On Earth Day this year, Heritage donated more than $6,500 to school and community environmental projects. The company has given nearly $74,000 to environmental projects in the past 17 years.

“Companies do that. That’s good PR,” Kiger said. “What’s $6,000?”

Tracy Drake, a Heritage supporter, says activists overlook the positive impact the company has made on the city.

“It’s the largest taxpayer in East Liverpool, they’re a very good neighbor, and they employ more than 170 workers,” said Drake, director of the Columbiana County Port Authority. “It’s had a great effect on the economy. You shut Heritage down, all those people go unemployed.”

Wayne said the company is in the process of adding to its 180 employees at the incinerator.

“We provide opportunity for our community, not only in terms of jobs, but also in terms of taxes and voluntary contributions paid to the city and many civic organizations,” he wrote in a statement.

Still, some residents remain staunchly opposed to Heritage, and have gained no traction in their decades-long quest to shutter it.

Years ago, Spencer wrote to EPA Deputy Administrator Bob Perciasepe, noting how another hazardous waste incinerator in the state, operated by PPG Industries Ohio, faced closure unless it came into strict compliance with EPA emissions standards.

In the letter, he said dioxin stack releases for 2011 showed the East Liverpool incinerator’s to be 10 times that of PPG’s. At the same time, Spencer wrote, PPG was fined six times the amount Heritage was.

“We can’t understand why PPG [can face closure] based on its problems but [Heritage] can continue to operate,” said the CHEJ’s Lester.

New Permits, No Voice

Strikingly, residents say, the incinerator was recently granted permits to burn hazardous waste from two new sources – one, in 2010 from the DEA, and the other in 2011 from the Bureau of Alcohol, Tobacco, Firearms and Explosives – without the community receiving notice. “One of the provisions is the public would have input into any additional waste coming into this area,” Spencer said. “The public was not afforded an opportunity to comment.”

Wayne said it is up to the respective federal agencies to take public comments on new permits, not Heritage. The Center for Public Integrity filed Freedom of Information Act requests with the DEA and ATF seeking proof that they sought such comments before Heritage received the permit to burn their waste.
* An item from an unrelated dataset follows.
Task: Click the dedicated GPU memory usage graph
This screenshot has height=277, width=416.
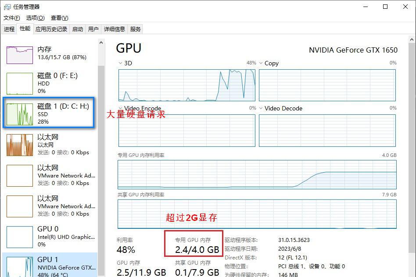Action: tap(257, 174)
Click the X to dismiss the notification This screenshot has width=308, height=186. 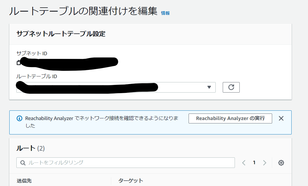coord(281,118)
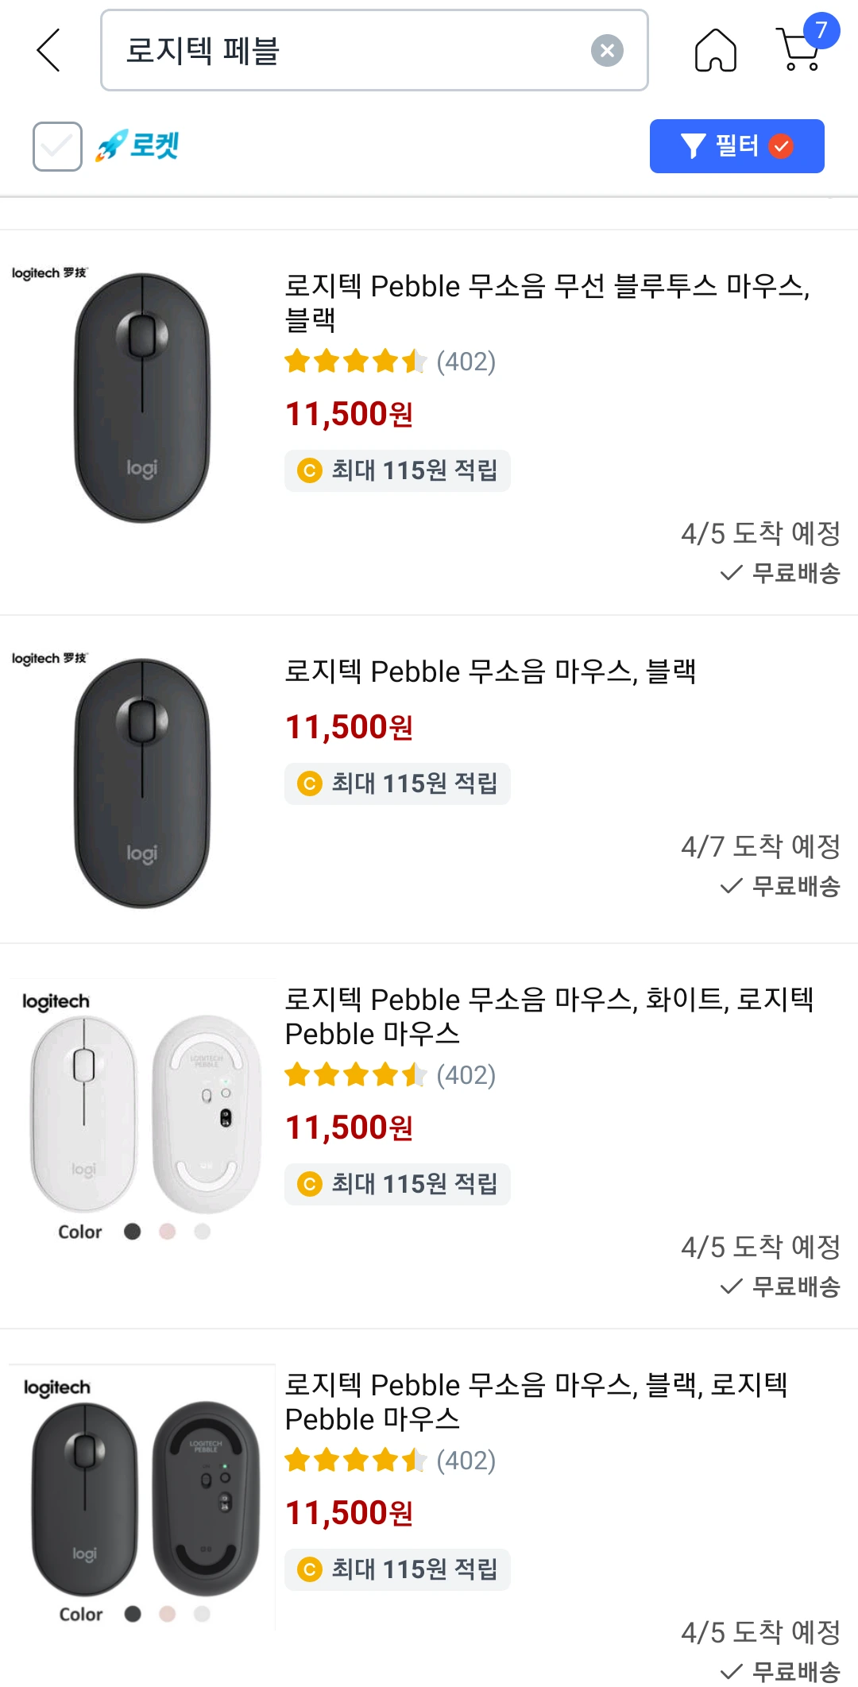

The FOIA requests also sought information on what materials Heritage is burning.The DEA said it had “no responsive records”; the ATF did not respond.

Save Our County contacted the EPA’s Office of Civil Rights about the new waste streams, Spencer said, but was told it had to fill out lengthy paperwork to get an investigative process started.

“It just sounded like an, ‘Ah, we’re just going to drag this out forever,’ ” he said. “And we’ve been through that before.”

Spencer wrote to then-U.S. Attorney General Eric Holder, calling on the government to honor the environmental-justice designation it bestowed on the community in 2005. “We feel that the issuance of these permits are a clear violation of two provisions of ‘environmental justice’ policy as set forth by the U.S. EPA,” Spencer wrote in October 2013, “to wit ‘FAIR TREATMENT’ and ‘MEANINGFUL INVOLVEMENT.'”

Over the years, citizen protests have included a mock funeral for hazardous waste at the governor’s mansion and sit-ins at the capitol with children. There were demonstrations at the White House and plant headquarters. Spencer said he was handcuffed with actor Martin Sheen after one demonstration, when both were arrested in 1991 after climbing a construction site fence and kneeling in protest at the under-construction incinerator.

Spencer, 87, says he may not see the end of his hometown’s fight for clean air, but he has faith in the next generation of activists.

“We’re not going to give up, period,” he said. “Our group is passing away. We’re passing the torch to the younger group. Some of them are mothers who see those illnesses in their children.”

Spencer hopes their appeals for help, unlike his, are heard.

“All of our fears have come to fruition,” he said. “This is a perfect example of a government agency failing a community.”